最近聴いた音楽

  • Epica / Quantum Eniguma
     シンフォニックメタルというジャンルがメタルの一つのサブジャンルとして認識される以前の段階でも、メタルのアルバムにはストリングスによる荘厳なイントロがついていたり、プログレッシブな曲展開があったりと、シンフォニックメタル的な要素がありました。シンフォニックメタルはその要素をプログレ的な方向ではなく、曲のスケール感を重視するような方向で拡大解釈することにより誕生したというのが私の認識です。そして曲の構築美はまさにメタルの魅力の一部であり、そう考えるとシンフォニックメタルは間違いなくメタルファンにとって魅力的なサブジャンルであるはずです。しかし、実際にシンフォニックメタルとして世に出た音楽からは、微妙なズレを私は感じることが多いです。その理由はメタルという音楽があくまでもギターリフを中心に構成される音楽であるのに対して、シンフォニックメタルで必要となるオーケストラやクワイヤのアレンジはキーボーディスト的な知識が求められるわけで、曲の端々でキーボード的なアレンジ、ギターリストなら使わないようなコード展開が顔を出すことが多いように感じるからです。逆に言えば、アレンジに由来するこのズレを解消することによって、シンフォニックメタルはメタルファンのストライクゾーンのど真ん中にズバーンっと決まる音楽になるはずなのです。しかし、なかなかそういうバンドは現れなかった(キーボーディストの自己満足でビッグバンド風のアレンジを取り入れてみたりするのはやめてください)・・・のですが、このEpicaの新作こそはまさにそういう、メタルファンのためのシンフォニックメタルといっていいのではないでしょうか。重厚で破壊的なアレンジ、地の底から湧き上がるようなストリングスとクワイヤは、まさに王国の興隆と滅亡、銀河の誕生を思わせるスケール感で、聴き手をカタルシスの渦に巻き込みます。オーケストラやクワイヤはもちろん、ギターやヴォーカルなど、すべてのパートがアルバムを通じて緊張感に満ちたメロディを奏でているからこそ、この圧倒的なヴォルテージがキープできるのだと思います。美しく荘厳で緊張感に満ちたスキのない一枚といえるでしょう。

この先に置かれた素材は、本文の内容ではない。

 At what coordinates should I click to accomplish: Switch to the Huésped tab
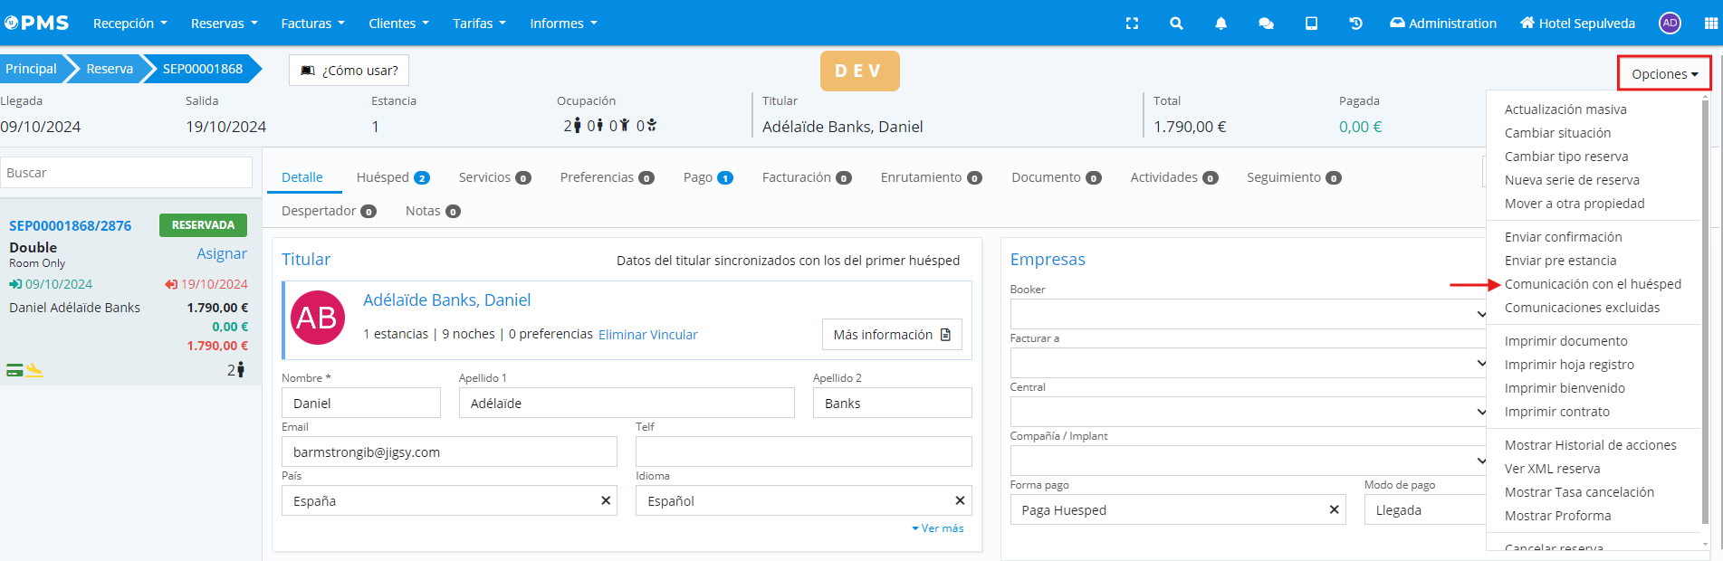click(392, 177)
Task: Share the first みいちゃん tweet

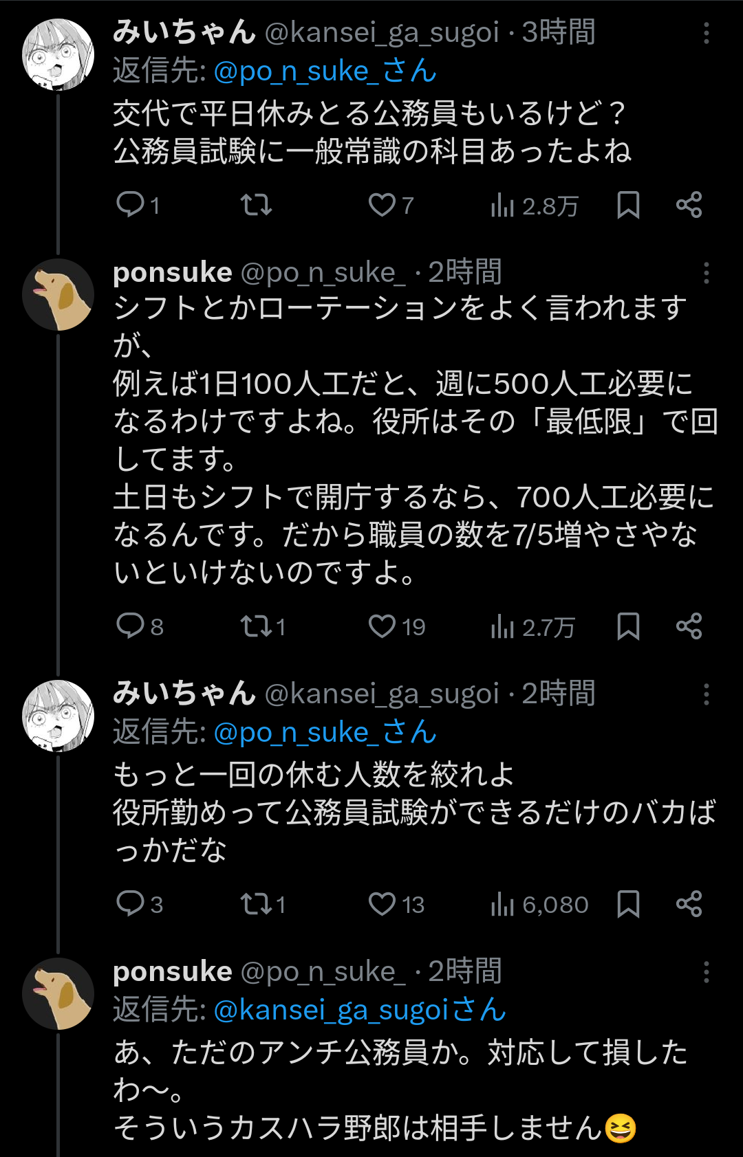Action: tap(689, 205)
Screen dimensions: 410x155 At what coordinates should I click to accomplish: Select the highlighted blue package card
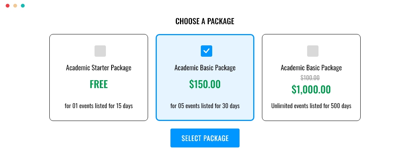(x=205, y=78)
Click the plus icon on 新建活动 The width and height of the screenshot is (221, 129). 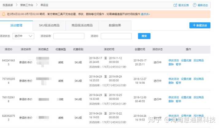click(194, 25)
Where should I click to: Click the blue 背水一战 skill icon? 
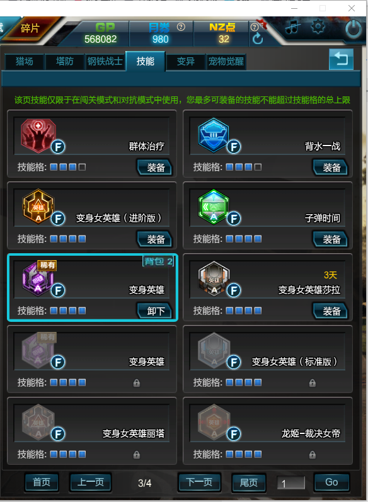point(214,135)
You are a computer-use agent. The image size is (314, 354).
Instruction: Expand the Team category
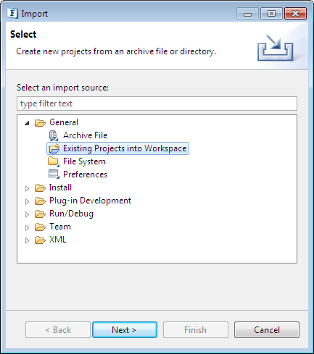click(27, 227)
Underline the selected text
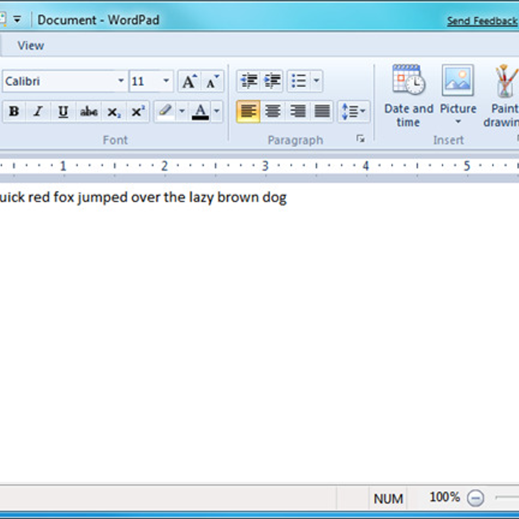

  • Allegaon / Elements of the Infiinite
     これはいい!時にカオティック、時に勇壮に奏でられるシュレッド交じりのギターのメロディと、ブルータルなギターリフ、重厚なバスドラの音の壁、まさにこれぞメロデスと呼ぶにふさわしい音楽です。下水系のグロウルも密度の超濃いバックに負けておらず、緻密さと圧倒的なパワー感が両立しています。しかもアルバムの構成が実にうまい。所々で恐怖系の荘厳なイントロやアウトロ、あるいは不穏な響きのアコギのアルペジオをはさみつつ、アルバムの中だるみしがちな中盤で“1.618”“Gravimetric Time Dilation”というアルバム中もっともキャッチーな2曲を立て続けに収録することでアルバム後半への期待感を一気に高めます。高品質であるにもかかわらず、アメリカ発のメタルコア勢に量の面でおされがちだった正統派メロデスですが、まだまだヨーロッパ的なフレイバーメロデスに未来があることを感じさせてくれるアルバムでした。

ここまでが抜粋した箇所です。